8.3.2  Role-Based Training
Where a job category requires access to PII/PHI, the contractor shall ensure that role based training is available where needed to enhance general orientation training.
8.3.3  Management Training
Management training provides managers and decision-makers information that shall be taken into account when making management decisions affecting compliance with Privacy Act and HIPAA requirements. Personnel responsible for these management decisions should receive management training on privacy compliance when they first enter management positions.
8.4  Records Managers
Training on PII/PHI breach response requirements will be included in the DHA Annual Records Management (RM) Training for contractor RM personnel under Chapter 9, Section 1, paragraph 3.1.3. Electronic and hard copies of the RM breach training slide deck will be provided to contractors for use in developing their own training modules for non-RM personnel. In addition, records managers must receive Privacy Act SOR training in conjunction with their RM training.

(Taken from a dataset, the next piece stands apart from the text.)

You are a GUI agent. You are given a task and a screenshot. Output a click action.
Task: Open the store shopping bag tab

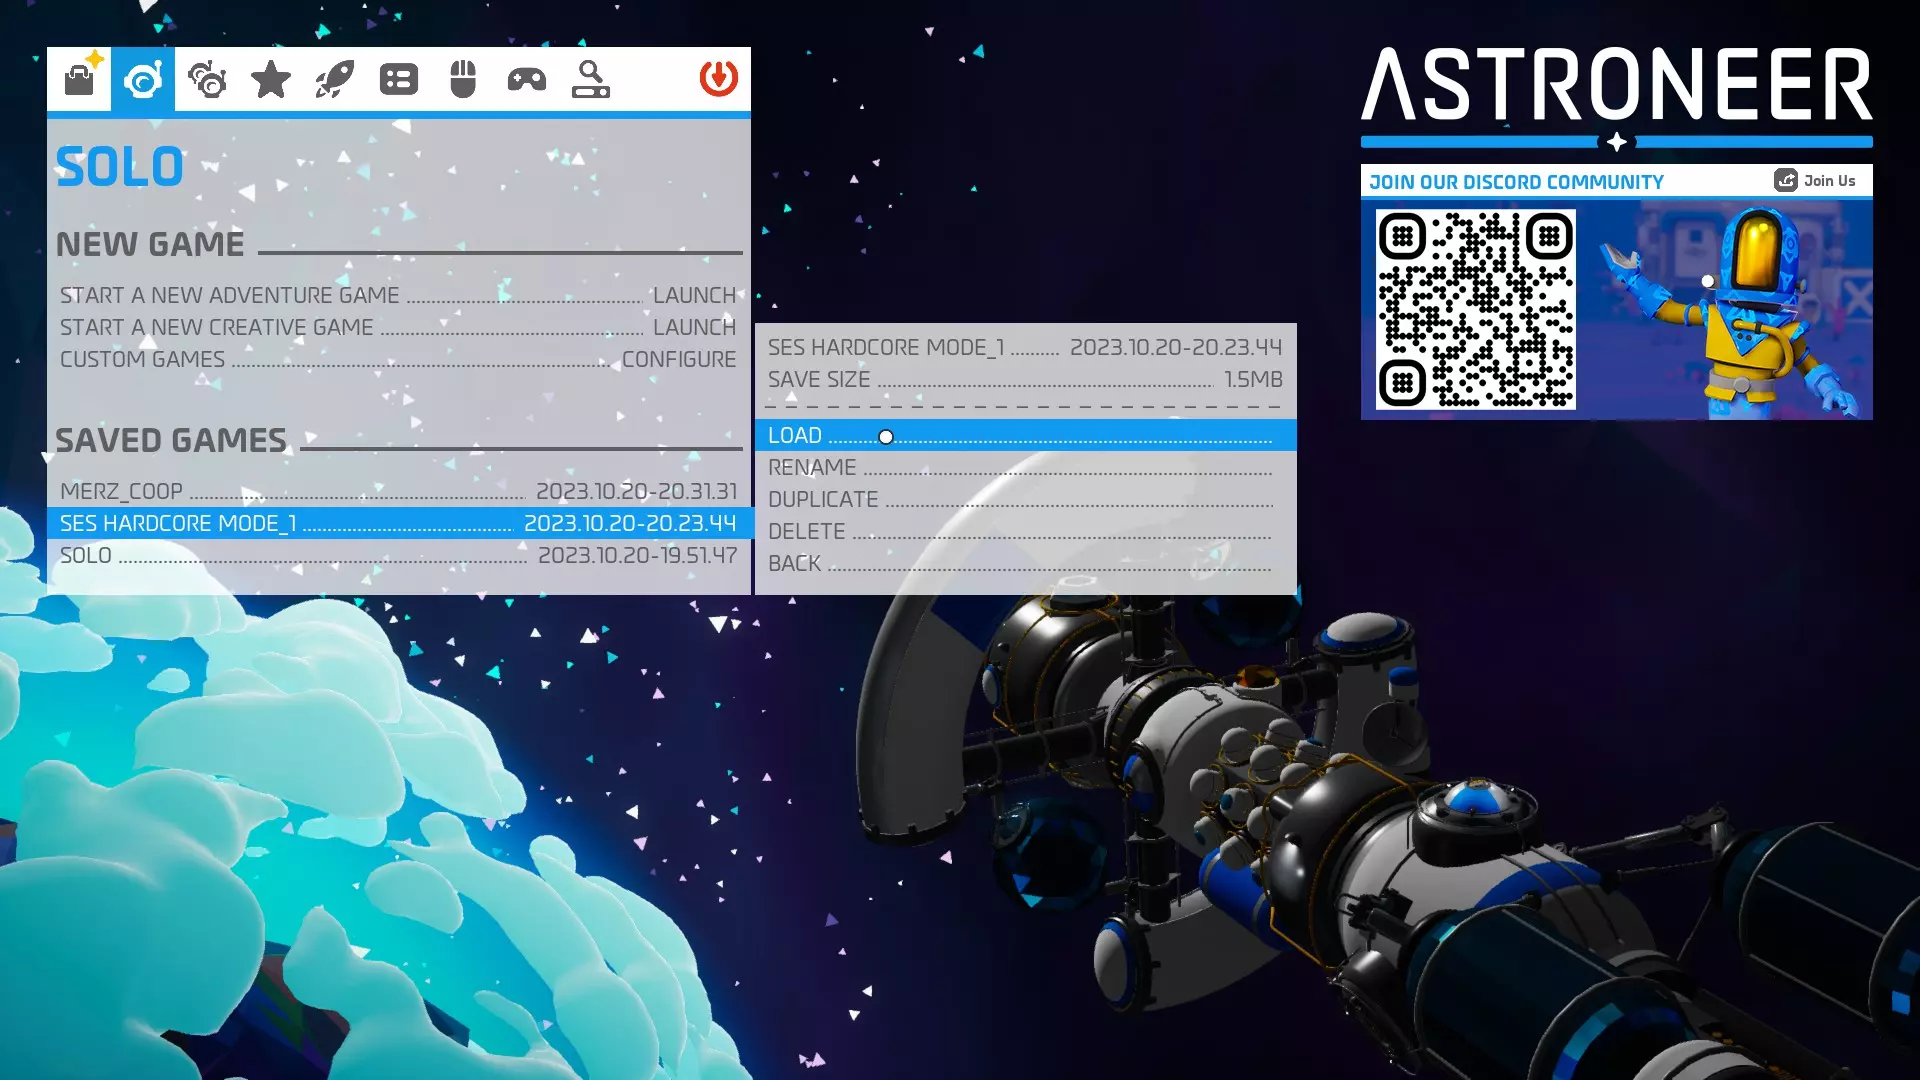(79, 79)
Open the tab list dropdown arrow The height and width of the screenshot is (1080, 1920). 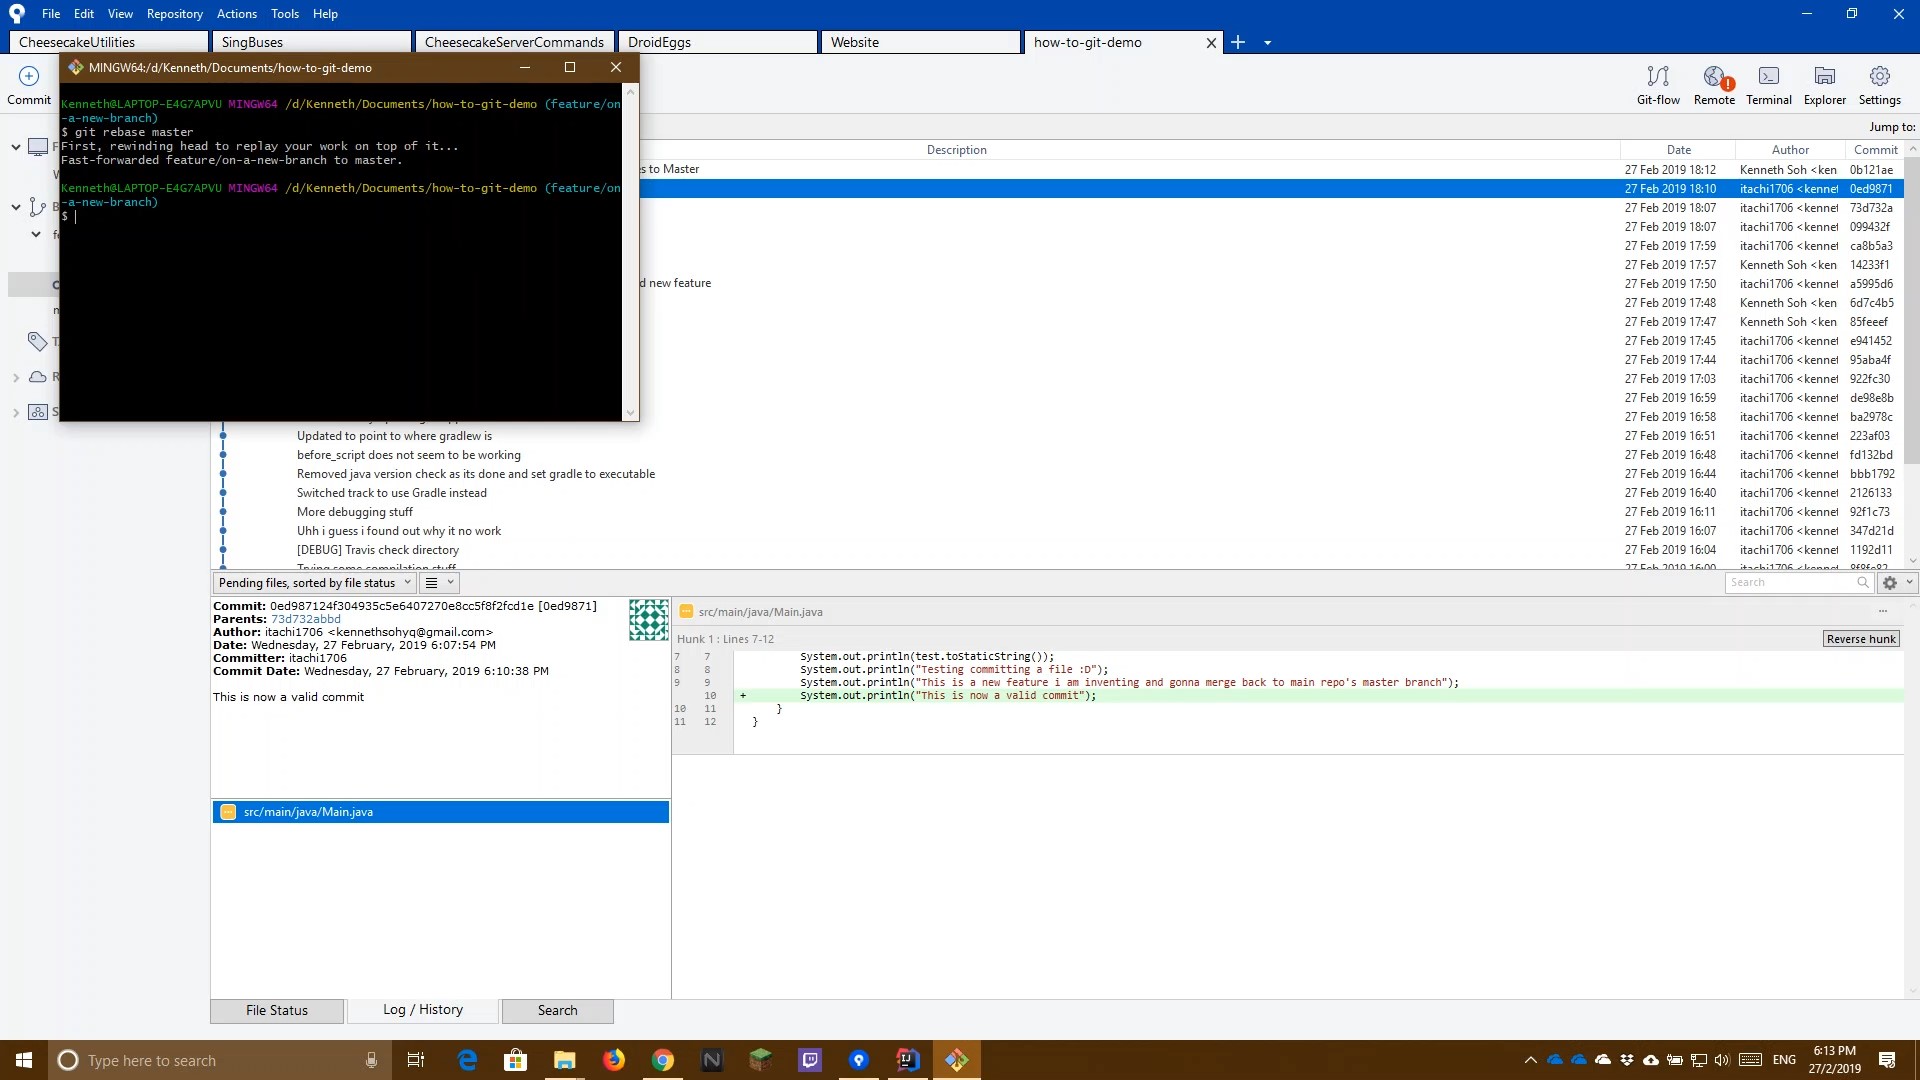click(x=1267, y=43)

8.5  Refresher Training and Retraining
Contractors shall ensure employees and managers are continually aware of their responsibilities through the completion of annual refresher training. Refresher training demonstrates the importance of privacy requirements, and ensures that the workforce continues to understand current requirements. Retraining must be provided to inform workforce members whose functions are affected by changes in applicable rules, policies and procedures. Refresher training and retraining must be completed within 30 work days of when assigned.
8.6  Documentation
Contractors shall maintain electronic records or other documentation of the completion of all training by each contractor, subcontractor and/or workforce member. Documentation shall include a signature or electronic signature or other satisfactory evidence for each trainee, verifying completion and date of the training and understanding of its pertinence to his or her position. Records of the completion of training shall be provided to the DHA Privacy Office if requested. These records are subject to review by Government officials during audits, reviews and inspections.